Published: 8:10AM Wednesday May 14, 2008
Source: Reuters
Heavy rains pelted homeless cyclone survivors in Myanmar's
Irrawaddy delta, complicating the already slow delivery of aid to
more than 1.5 million people facing hunger and disease.
As more foreign aid trickled into the former Burma, critics
ratcheted up the pressure on its military rulers to accelerate a
relief effort that is only delivering an estimated tenth of the
supplies needed in the devastated delta.
In Brussels, the European Union called on the military junta to
allow entry to aid workers to help victims avert an even greater
tragedy, and France urged UN action if the junta did not
co-operate.
Spain said that failure to allow aid in could amount to a crime
against humanity.
The United Nations says more than 1.5 million people are struggling
to survive and up to 100,000 are dead or missing after cyclone
Nargis hit.
UN spokeswoman Elisabeth Byrs said in Geneva it was also vital to
secure the means to deliver aid.
"We need a kind of air bridge or sea bridge, and huge means (just)

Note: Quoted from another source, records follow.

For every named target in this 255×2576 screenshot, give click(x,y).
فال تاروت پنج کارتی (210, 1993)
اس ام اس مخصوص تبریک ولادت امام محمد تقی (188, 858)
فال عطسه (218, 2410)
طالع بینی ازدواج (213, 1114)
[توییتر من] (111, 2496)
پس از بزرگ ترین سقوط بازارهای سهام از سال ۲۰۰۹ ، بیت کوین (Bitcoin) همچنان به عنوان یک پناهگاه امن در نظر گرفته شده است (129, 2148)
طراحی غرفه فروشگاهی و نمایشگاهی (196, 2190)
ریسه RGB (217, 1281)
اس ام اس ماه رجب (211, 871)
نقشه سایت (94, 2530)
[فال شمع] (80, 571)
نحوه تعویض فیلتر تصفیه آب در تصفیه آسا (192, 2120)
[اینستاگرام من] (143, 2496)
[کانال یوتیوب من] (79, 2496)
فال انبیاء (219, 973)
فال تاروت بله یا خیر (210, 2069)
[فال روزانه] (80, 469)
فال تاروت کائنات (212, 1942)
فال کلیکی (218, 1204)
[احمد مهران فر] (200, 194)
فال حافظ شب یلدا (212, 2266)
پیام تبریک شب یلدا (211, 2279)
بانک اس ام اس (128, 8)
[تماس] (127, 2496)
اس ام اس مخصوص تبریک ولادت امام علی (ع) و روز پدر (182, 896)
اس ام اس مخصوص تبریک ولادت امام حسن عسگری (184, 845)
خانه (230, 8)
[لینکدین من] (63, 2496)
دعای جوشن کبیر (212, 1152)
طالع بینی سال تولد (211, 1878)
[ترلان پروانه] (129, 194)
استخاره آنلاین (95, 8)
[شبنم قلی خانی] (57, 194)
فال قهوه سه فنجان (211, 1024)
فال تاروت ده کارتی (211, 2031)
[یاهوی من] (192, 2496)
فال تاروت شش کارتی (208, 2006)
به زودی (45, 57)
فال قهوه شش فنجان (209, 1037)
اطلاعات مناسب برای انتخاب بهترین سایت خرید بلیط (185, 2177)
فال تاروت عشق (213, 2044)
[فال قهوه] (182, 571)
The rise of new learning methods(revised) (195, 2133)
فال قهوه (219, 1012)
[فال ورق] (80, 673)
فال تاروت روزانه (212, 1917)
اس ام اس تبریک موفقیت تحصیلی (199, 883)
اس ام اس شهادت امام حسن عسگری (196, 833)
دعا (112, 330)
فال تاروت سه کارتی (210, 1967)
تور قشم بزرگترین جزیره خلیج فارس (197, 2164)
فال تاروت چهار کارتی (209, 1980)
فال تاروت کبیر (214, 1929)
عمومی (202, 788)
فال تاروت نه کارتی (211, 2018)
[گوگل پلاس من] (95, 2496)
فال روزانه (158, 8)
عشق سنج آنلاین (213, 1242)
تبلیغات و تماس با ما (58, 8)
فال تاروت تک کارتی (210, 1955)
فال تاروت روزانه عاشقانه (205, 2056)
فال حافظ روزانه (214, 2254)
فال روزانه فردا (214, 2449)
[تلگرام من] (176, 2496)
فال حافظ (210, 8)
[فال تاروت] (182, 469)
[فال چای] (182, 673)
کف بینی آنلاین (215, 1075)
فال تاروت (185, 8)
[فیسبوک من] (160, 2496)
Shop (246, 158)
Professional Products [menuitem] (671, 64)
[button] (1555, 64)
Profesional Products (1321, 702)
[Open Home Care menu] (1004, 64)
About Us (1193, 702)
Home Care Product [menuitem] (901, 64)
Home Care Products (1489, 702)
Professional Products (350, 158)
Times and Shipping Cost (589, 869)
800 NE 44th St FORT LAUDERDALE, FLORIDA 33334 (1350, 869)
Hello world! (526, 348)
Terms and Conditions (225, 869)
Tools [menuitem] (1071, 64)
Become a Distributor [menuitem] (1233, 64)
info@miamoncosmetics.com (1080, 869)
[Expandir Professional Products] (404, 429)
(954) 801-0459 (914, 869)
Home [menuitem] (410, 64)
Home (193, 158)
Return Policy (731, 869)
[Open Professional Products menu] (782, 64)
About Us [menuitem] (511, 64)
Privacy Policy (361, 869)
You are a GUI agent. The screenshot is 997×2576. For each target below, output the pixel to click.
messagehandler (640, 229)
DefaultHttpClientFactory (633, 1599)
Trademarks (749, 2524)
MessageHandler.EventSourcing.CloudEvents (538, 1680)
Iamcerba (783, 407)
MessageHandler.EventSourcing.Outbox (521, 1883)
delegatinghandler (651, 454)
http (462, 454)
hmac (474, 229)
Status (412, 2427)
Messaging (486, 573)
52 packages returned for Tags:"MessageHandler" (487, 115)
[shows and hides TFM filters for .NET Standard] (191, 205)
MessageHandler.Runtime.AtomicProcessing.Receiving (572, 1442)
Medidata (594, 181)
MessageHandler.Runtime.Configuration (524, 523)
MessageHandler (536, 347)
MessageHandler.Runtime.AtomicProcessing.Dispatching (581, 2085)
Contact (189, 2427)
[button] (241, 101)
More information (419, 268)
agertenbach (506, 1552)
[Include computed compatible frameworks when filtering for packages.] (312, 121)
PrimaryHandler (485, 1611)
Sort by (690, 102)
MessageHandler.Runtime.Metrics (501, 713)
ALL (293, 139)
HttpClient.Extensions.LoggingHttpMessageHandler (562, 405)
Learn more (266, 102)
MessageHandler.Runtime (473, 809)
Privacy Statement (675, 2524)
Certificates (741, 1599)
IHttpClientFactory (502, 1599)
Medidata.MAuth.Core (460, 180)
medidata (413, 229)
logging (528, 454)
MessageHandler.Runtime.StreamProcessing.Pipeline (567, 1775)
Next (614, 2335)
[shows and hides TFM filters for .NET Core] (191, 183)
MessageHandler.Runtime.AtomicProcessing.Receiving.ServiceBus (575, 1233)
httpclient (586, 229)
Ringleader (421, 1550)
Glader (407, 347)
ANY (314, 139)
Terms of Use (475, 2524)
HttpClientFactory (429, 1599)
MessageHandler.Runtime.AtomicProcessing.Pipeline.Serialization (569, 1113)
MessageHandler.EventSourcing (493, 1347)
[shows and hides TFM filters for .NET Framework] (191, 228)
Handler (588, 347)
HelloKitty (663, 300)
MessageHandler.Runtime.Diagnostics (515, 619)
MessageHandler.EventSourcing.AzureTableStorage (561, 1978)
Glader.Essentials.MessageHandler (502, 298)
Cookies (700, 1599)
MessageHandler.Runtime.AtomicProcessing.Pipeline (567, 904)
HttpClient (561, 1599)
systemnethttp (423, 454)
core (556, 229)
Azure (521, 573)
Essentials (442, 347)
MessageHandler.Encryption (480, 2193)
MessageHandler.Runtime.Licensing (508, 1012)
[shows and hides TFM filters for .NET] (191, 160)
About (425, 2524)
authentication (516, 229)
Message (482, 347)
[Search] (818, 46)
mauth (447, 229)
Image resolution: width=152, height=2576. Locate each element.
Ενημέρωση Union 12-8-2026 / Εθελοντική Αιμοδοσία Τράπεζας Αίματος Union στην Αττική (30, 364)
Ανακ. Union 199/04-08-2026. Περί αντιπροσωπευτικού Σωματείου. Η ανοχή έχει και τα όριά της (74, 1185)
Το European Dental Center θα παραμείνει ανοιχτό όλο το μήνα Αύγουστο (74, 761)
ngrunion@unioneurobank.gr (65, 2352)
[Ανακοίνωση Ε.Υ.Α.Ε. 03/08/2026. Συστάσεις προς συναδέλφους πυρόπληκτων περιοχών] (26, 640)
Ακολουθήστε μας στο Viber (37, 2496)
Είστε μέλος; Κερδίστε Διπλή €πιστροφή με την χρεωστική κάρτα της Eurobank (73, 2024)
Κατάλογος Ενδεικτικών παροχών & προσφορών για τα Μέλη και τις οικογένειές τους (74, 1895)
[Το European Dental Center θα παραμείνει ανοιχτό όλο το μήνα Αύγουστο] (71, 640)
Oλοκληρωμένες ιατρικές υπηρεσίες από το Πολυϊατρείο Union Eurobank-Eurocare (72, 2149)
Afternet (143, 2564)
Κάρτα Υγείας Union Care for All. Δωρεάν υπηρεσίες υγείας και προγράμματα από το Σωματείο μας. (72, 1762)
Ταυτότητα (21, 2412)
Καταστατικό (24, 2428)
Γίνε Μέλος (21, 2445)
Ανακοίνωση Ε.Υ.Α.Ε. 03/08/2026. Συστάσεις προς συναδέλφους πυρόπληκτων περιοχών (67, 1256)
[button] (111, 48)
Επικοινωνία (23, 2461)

as the aid delivery we did in the tsunami, it is the same kind of
logistical operation," said Byrs, of the UN Office for the
Co-ordination of Humanitarian Affairs.
The junta has accepted aid from the outside world but the help has
only trickled in as the rulers have made it clear they do not want
outsiders distributing it.
In a statement after emergency talks on Myanmar in Brussels, EU
development ministers called on Yangon "to offer free and
unfettered access to international humanitarian experts, including
the expeditious delivery of visa and travel permits."
The EU ministers stopped short of endorsing a French call to
deliver aid if necessary without the junta's permission.
France's junior minister for human rights said it had the backing
of Britain and Germany to call on the UN Security Council for aid
to be taken into Myanmar without the government's green light if
necessary.
"We have called for the 'responsibility to protect' to be applied
in the case of Burma," Rama Yade told reporters.
British officials said London would welcome discussion of the
responsibility to protect but did not consider the proposal
realistic at present given Russian and Chinese objections.
Planes arriving
An Australian air force plane landed in Yangon, Myanmar's main
city, with 31 tonnes of emergency supplies, a day after the first
US military aid flight arrived in a country Washington has
described as an outpost of tyranny.
Two more US flights arrived on Tuesday as part of a
confidence-building effort to prod Myanmar's reclusive generals
into allowing a larger international relief operation 11 days after
the disaster.
Tens of thousands of people throughout the delta are crammed into
Buddhist monasteries and schools after arriving in towns that were
poor even before the disaster.
Lacking food, water and sanitation, they face the threat of
diseases such as cholera. The heavy rains added to their
misery.
"Where I am now, there's over 10,000 homeless people and it's
pouring rain," Bridget Gardener of the International Red Cross said
during a rare tour of the delta by a foreign aid official.
While a steady stream of aid flights have landed in Yangon, only a
fraction of the relief needed is getting to the delta due to
flooding and the junta's desire to keep most foreign aid and
logistics experts either out of the country or in Yangon.
The World Food Programme said it was able to deliver less than 20%
of the 375 tonnes of food a day it wanted to move into the flooded
delta.
Myanmar state television said six ships carrying 500 tonnes of
supplies had left Yangon for the delta on Tuesday.
International relief organizations say their local staff are
stretched to the breaking point, while Medicins Sans Frontieres
said its workers faced increasing constraints.
At the United Nations in New York, UN officials are worried some of
the aid might have been diverted to people who were not cyclone
victims but have no hard proof that has occurred, spokeswoman
Michel Montas said.
"That concern exists," she said, noting that "a very small
percentage of victims have so far received the aid."
One Yangon businessman who returned from a personal aid mission to
Bogalay, a delta township where at least 10,000 people were killed,
said that soldiers were appropriating aid.
"There are still some villages in the worst-hit areas that nobody
has got to," the man, in his late 30s, said.
"Around Bogalay, private donors are not allowed to distribute their assistance to the victims themselves. We had to hand over what we had."